And what about what she wants?
The voice in his head sounded like hers. Calm. Measured. Utterly relentless.
She kissed me first. She asked me to teach her. She told me she wanted this. But I didn’t listen, did I? I decided I knew better.I decided to protect her from myself without ever asking if she wanted to be protected.
His jaw tightened. The sleigh felt heavier than it should, dragging at his arms, slowing his steps. He was being a coward. He knew that. Running away this morning, using the hunt as an excuse to avoid the conversation they needed to have—it was cowardice, pure and simple.
But what was the alternative? Stay and watch her pull further away? Watch her realize that he was right, that this could never work, that she would eventually leave him just like?—
Stop it.
He forced the thought down, burying it beneath the cold clarity of survival instinct. He couldn’t think about Lysara right now. He couldn’t let that old wound bleed into this new relationship. Ember wasn’t Lysara. He knew that. She was everything Lysara had never been—genuine, brave, and kind without calculation. When she touched him, it was because she wanted to, not because she was maneuvering for advantage.
But that almost made it worse. Because Lysara’s betrayal had been comprehensible. He could understand ambition and choosing power over love. All too often, it was the way of the pack. The strong survived. The weak adapted.
When Ember left him, it wouldn’t be like that. It would be something softer. Something sadder. She would look at him with those grey eyes full of regret, and she would tell him that she had responsibilities, that her father’s company needed her, that she couldn’t abandon everything she’d been raised for.
And she would be right.
That was the cruelest part. She would be right. He had no claim on her, no right to ask her to choose him over her birthright. He was an exile living alone in the mountains, a solitary Vultor who’d walked away from everything he was supposed to be. What could he possibly offer her that would compare to?—
He stopped walking as the scent hit him—sharp, foreign, wrong. Vultor.
Another Vultor. In his territory. Near his cabin.
Near Ember.
The sleigh fell from his hands, forgotten before it hit the snow. His beast surged forward with a roar of protective fury, and he was running before he consciously decided to move, his boots tearing through the drifts, his claws extending without his permission.

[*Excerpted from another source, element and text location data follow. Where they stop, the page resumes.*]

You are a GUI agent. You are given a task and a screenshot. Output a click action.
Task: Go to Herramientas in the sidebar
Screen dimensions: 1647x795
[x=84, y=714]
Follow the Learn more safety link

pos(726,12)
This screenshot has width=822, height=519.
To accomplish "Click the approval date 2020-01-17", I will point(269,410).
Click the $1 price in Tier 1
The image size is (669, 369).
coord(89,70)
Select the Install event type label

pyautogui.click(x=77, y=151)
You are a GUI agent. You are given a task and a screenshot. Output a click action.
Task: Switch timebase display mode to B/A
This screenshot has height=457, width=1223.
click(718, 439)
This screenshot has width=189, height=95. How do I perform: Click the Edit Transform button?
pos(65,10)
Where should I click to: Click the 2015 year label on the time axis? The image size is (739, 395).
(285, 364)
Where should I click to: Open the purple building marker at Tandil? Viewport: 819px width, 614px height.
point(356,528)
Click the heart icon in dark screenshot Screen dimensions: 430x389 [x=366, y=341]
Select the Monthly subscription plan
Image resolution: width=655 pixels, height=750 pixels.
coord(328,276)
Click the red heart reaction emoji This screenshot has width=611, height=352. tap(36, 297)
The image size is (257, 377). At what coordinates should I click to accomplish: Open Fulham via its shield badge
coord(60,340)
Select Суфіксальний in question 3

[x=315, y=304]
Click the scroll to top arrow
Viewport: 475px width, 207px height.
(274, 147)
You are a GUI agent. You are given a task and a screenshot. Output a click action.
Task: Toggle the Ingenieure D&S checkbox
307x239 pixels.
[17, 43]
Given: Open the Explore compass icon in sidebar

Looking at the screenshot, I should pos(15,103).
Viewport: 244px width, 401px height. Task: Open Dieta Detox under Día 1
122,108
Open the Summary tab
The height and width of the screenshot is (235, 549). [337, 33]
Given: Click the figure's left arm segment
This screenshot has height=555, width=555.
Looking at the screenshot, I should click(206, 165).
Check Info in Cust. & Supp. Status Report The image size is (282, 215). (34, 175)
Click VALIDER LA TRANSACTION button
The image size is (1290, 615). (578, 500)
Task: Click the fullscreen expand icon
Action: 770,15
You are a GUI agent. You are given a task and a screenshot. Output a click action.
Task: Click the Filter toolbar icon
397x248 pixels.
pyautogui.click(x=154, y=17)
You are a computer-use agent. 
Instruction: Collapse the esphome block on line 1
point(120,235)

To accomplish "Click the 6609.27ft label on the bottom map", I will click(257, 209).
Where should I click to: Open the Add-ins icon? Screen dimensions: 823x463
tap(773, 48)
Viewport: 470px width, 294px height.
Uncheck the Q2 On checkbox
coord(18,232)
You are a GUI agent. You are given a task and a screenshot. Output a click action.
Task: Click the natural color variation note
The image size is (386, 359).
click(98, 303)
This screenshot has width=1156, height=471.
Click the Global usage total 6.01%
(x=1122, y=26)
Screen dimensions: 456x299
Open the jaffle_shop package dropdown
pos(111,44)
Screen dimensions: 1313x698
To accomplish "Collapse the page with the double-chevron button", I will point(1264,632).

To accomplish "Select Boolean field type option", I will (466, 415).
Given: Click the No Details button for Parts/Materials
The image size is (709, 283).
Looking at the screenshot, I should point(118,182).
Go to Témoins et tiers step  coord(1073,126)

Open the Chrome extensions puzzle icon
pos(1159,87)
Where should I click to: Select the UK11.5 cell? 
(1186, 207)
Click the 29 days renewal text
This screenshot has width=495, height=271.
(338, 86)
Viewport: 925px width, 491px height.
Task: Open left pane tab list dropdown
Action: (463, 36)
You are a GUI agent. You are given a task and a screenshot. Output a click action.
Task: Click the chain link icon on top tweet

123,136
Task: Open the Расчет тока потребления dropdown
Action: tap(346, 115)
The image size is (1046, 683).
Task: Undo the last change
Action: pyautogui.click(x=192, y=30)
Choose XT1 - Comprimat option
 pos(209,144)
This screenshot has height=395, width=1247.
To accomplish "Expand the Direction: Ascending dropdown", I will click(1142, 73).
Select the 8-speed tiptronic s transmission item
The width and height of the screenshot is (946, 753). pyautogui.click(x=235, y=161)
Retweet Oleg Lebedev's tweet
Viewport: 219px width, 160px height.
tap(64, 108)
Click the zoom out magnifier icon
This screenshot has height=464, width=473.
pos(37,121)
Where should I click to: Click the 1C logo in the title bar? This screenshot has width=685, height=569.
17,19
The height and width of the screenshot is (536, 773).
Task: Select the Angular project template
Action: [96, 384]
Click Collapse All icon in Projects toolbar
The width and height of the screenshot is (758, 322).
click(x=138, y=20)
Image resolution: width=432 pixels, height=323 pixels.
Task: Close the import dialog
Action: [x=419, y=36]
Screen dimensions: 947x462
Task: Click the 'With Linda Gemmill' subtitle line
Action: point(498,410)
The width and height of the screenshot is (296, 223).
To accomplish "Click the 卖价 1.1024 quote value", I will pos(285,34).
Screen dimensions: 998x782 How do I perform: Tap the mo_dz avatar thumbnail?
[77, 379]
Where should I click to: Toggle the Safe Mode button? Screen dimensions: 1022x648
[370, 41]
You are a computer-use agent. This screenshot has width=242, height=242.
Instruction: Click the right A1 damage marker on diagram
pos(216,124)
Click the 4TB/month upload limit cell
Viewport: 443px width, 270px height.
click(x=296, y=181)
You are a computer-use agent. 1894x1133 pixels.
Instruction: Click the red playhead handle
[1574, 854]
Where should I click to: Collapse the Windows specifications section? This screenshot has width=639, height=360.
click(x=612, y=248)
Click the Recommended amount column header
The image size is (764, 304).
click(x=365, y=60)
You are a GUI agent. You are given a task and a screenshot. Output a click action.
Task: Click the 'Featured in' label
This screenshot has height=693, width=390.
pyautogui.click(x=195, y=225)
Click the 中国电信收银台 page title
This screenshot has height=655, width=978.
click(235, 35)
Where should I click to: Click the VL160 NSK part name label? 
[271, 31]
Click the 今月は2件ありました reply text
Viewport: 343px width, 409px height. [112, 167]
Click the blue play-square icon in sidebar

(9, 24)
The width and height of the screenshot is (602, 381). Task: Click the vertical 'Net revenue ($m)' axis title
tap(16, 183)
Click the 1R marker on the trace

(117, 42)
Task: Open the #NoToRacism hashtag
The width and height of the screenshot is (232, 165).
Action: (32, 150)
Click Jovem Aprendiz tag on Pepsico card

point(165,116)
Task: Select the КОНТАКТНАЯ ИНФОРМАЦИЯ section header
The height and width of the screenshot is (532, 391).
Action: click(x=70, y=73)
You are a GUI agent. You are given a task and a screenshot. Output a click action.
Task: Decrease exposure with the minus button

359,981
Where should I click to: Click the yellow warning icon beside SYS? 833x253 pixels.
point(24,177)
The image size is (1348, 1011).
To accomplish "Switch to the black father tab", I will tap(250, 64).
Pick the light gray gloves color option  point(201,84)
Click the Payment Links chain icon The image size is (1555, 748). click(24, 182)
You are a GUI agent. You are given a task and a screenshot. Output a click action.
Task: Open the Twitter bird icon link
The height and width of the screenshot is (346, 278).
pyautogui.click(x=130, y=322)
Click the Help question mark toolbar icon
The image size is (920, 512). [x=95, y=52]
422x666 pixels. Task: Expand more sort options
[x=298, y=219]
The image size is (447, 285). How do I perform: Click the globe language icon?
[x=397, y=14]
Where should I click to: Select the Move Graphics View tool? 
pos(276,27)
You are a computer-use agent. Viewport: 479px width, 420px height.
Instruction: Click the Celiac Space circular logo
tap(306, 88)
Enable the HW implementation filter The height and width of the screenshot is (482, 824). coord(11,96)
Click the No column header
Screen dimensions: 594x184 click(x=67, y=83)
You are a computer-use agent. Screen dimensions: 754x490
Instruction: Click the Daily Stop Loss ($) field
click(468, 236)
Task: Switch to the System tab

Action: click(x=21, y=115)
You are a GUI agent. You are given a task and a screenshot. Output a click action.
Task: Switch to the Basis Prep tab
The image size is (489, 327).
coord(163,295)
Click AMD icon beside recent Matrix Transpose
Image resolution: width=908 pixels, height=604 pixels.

If someone has touched her?—
The thought fragmented, lost in the red haze of instinct. Trees blurred past him. Snow sprayed in his wake. He pushed himself faster, harder, his lungs burning with cold air, his heart pounding a single word over and over.
Ember. Ember. Ember.
The cabin came into view, and he skidded to a halt at the edge of the clearing.
A stranger stood between him and the door.
The Vultor was lean and tall, his dark hair pulled back from a face that would have been handsome if not for the arrogant set of his jaw and the mocking curve of his smile. He stood with casual confidence, his weight balanced on the balls of his feet, one handresting on the knife at his belt. Not threatening, not yet, but ready.
“Well, well.” The stranger’s voice was smooth, almost lazy. “The hermit returns. I was starting to think you’d abandoned your little pet.”
Every muscle in his body went rigid. “What did you say?”
“The human female.” The stranger tilted his head, his nostrils flaring. “She’s been in there alone for hours. Scared, I’d wager. Probably wondering if you’re coming back at all.”
“Get away from my cabin.”
“Your cabin?” The stranger’s smile widened, showing a hint of fang. “Funny. I don’t remember this being part of any pack territory. Unclaimed land, last I checked. Which means that the female in there doesn’t belong to anyone.”
His beast roared. His features shifted, his fangs lengthening and his eyes burning gold with barely contained rage. “She ismine.”
“Is she?” The stranger didn’t move, but something sharpened in his gaze. “Because she isn’t mated, and she smells terrified. She wouldn’t open the door. Which makes me wonder what exactly you’ve been doing to her up here, all alone, with no one to?—”
He lunged.
He didn’t think. Didn’t plan. His body moved on pure instinct, closing the distance between them in a blur of claws and fury. The stranger was fast—faster than he expected—spinning aside at the last moment, his own claws extending as he dropped into a fighting crouch.